This being Year A in the lectionary, Joseph, the father of Our Lord, makes some of his rare appearances in the readings. Joseph is one of the more fugitive figures in scripture, making his first appearance in the first verse of Matthew (as part of the genealogy) and his last at Jesus' visit to the temple at age twelve (which we shall also be privileged to hear this year), where he is not named but may be assumed to be one of the plural parents mentioned. Then he disappears; Mary is seen in several episodes and is present at the crucifixion, but Joseph is never heard from again, and the last references to him are oblique, when Jesus is called "the carpenter's son."
It is thus presumed in the legenda that Joseph died before Jesus' ministry began, and he is typically depicted as an older man. Some tales claim that he was a widower and that therefore James and the other brothers and sisters were from this first marriage, thus making possible the perpetual virginity of Mary. In truth, we do not know: even the Catholic Encyclopedia deems these stories "unreliable". Nor does Joseph feature prominently in the history of saintly devotion, or for that matter much at all. Mary's cult traces back as far as we can trace anything; a true cultus of Joseph is not found until the 1300s, and took another century to really catch on; the day of his observance only dates back to the 10th century.
Traditionally, in the nativity story, we are associated with the shepherds, taken by surprise in the fields. But I have come to think that Jesus' earthly father is a better image for most of us church goers. The nativity is not, after all, a surprise to us; but we are both participants and bystanders. Here is Joseph, who finds out about the blissful event first through rumor and then through a dream; and now here he is towing his far-too-wife down to Bethlehem, and arranging lodging in what space is to be had. And now the holy night arrives, and it is all too likely that he is, at first, reduced to standing in the street (or nursing an anxious beer in the tap room) while a midwife handles the sacred birth. (Saint Bridget's account may be safely set aside as devotional.) Attending the mother and newborn, he must also deal with the surprise visitors from the fields, a duty repeated when the magi make their visit. And then must take the family to Egypt, and thence, finally, back to Nazareth. Presumably also accompanies the mother and child and the various ritual visits to the temple.

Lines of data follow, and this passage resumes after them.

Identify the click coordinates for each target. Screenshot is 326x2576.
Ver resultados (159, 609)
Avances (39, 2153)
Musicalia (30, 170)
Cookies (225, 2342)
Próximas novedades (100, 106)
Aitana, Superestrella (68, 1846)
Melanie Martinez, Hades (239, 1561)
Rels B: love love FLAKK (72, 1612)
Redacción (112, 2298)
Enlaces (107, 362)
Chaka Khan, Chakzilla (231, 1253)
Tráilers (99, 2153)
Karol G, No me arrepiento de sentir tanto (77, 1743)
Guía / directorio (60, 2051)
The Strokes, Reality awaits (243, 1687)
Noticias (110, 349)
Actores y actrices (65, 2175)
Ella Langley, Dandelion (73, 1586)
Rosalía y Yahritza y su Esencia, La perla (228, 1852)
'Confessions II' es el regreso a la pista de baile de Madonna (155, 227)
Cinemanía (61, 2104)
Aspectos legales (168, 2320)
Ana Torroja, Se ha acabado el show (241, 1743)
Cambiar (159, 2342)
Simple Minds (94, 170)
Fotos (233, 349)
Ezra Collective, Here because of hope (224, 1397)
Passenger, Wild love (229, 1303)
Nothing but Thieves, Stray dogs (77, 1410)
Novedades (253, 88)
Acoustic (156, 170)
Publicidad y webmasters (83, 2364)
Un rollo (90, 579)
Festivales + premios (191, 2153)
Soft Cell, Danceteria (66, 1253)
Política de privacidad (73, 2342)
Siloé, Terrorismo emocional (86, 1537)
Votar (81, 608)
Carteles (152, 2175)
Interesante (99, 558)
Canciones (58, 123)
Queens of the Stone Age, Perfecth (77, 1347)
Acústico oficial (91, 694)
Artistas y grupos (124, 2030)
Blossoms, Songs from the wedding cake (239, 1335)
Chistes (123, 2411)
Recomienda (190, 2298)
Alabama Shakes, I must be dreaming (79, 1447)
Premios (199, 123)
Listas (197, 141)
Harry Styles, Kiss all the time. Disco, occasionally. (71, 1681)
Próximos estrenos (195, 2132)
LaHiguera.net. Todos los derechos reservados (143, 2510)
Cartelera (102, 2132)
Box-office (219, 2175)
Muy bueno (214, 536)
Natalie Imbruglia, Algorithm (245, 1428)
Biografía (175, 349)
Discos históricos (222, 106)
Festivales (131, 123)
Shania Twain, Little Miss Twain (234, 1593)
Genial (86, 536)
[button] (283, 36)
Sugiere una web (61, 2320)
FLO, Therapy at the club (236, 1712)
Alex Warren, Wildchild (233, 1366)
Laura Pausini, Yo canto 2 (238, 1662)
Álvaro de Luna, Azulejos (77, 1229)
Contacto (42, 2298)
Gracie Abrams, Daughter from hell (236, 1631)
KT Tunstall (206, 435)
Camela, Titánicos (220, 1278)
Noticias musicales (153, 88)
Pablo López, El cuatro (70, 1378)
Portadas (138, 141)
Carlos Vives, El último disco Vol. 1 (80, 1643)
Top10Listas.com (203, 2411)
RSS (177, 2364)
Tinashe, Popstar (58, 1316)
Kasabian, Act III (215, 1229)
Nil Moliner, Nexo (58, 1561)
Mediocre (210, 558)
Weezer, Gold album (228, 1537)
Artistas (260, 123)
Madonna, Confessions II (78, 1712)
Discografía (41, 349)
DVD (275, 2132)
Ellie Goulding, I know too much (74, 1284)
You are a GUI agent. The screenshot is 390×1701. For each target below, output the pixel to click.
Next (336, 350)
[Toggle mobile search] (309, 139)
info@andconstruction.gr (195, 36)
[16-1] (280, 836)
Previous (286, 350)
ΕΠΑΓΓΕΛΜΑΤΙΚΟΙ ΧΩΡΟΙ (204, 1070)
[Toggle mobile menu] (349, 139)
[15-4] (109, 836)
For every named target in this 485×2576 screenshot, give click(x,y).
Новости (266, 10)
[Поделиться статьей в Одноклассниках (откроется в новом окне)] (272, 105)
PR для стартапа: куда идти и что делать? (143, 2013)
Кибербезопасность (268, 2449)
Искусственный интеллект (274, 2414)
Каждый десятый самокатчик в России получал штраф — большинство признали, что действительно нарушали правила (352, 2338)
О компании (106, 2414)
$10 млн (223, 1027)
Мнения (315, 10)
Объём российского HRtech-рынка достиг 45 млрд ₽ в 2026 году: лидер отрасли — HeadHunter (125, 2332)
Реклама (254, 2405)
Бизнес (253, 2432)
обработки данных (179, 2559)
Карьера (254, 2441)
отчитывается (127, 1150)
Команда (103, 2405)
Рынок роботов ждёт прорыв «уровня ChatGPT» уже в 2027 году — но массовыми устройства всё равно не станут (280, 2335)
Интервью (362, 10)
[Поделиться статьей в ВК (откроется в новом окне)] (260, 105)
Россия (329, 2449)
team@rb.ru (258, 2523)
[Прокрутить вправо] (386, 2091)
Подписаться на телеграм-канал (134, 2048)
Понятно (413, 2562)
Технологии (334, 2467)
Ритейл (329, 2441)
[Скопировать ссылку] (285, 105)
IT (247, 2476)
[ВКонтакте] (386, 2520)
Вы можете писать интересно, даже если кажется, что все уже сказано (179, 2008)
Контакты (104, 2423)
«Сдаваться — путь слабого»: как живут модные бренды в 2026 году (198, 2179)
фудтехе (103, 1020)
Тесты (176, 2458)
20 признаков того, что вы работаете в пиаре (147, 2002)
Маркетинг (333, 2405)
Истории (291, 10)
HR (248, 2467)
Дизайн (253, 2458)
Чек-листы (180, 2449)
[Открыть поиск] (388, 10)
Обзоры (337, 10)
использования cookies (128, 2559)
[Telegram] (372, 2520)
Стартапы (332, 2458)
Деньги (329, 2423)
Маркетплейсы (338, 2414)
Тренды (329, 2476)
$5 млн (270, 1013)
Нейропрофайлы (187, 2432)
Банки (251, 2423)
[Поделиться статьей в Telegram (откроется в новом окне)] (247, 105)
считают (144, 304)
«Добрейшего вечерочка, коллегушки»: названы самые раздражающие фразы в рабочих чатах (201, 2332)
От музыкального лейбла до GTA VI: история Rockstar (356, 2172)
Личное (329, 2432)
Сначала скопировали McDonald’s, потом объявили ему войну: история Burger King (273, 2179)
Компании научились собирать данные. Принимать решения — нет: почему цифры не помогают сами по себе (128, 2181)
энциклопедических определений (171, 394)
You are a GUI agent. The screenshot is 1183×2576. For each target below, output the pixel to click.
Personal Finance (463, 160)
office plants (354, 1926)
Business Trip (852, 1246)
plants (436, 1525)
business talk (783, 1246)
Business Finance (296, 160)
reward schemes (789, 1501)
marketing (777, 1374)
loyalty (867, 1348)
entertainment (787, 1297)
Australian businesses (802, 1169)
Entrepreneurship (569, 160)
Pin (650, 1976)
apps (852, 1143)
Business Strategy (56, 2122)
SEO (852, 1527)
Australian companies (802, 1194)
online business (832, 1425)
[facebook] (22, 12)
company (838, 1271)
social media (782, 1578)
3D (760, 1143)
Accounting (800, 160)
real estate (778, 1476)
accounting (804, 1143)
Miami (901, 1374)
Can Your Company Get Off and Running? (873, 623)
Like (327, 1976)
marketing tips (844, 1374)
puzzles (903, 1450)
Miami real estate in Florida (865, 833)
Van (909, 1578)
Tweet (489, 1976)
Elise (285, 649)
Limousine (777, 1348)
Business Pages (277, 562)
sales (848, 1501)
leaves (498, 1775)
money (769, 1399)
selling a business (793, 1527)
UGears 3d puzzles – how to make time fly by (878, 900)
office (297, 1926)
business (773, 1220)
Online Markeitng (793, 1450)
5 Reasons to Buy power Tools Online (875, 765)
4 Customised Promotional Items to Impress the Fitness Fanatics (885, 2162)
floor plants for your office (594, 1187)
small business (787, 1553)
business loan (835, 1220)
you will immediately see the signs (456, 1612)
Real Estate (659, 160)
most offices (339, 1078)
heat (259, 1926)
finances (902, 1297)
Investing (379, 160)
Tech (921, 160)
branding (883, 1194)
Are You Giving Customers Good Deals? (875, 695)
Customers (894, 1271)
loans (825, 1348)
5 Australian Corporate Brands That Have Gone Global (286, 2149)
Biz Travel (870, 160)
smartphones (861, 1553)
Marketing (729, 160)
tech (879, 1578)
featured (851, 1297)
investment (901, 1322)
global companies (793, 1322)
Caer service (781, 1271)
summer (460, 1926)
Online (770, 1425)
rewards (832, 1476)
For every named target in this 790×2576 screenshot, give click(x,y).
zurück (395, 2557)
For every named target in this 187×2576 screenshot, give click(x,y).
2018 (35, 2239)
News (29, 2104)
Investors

And that is all. Simeon receives the promised vision, but Joseph leaves the story when it is quite incomplete. And is it not so with us? Our own stories are writ and each such book closed, but though we pray "maranatha, come Lord," it has become clear over the years that the divine "soon" is in a great fullness of time, which none of those living is perhaps destined to see, for glory or grief, until the day comes when all graves yield and holy judgement, dread in mercy, is worked to its conclusion. We are as often the bystanders, witnesses to grace, as we are the grace-bearers (the charitokos, as it were) or even midwives; and often enough we do not see the end of grace as it is worked out. And yet these are honorable and saintly roles. The cultus of the Holy Family is deserving of our consideration, for Jesus was as much in need of a father as of a mother.
Therefore let us wait with Joseph for the sacred birth, and worship with him the holy child. And let us receive with him the visit of the shepherds, and marvel at the wonder of the incarnation, even if we, like him, sleep before the last glorious morn, laid to rest in the promise and hope of that day's fulfillment.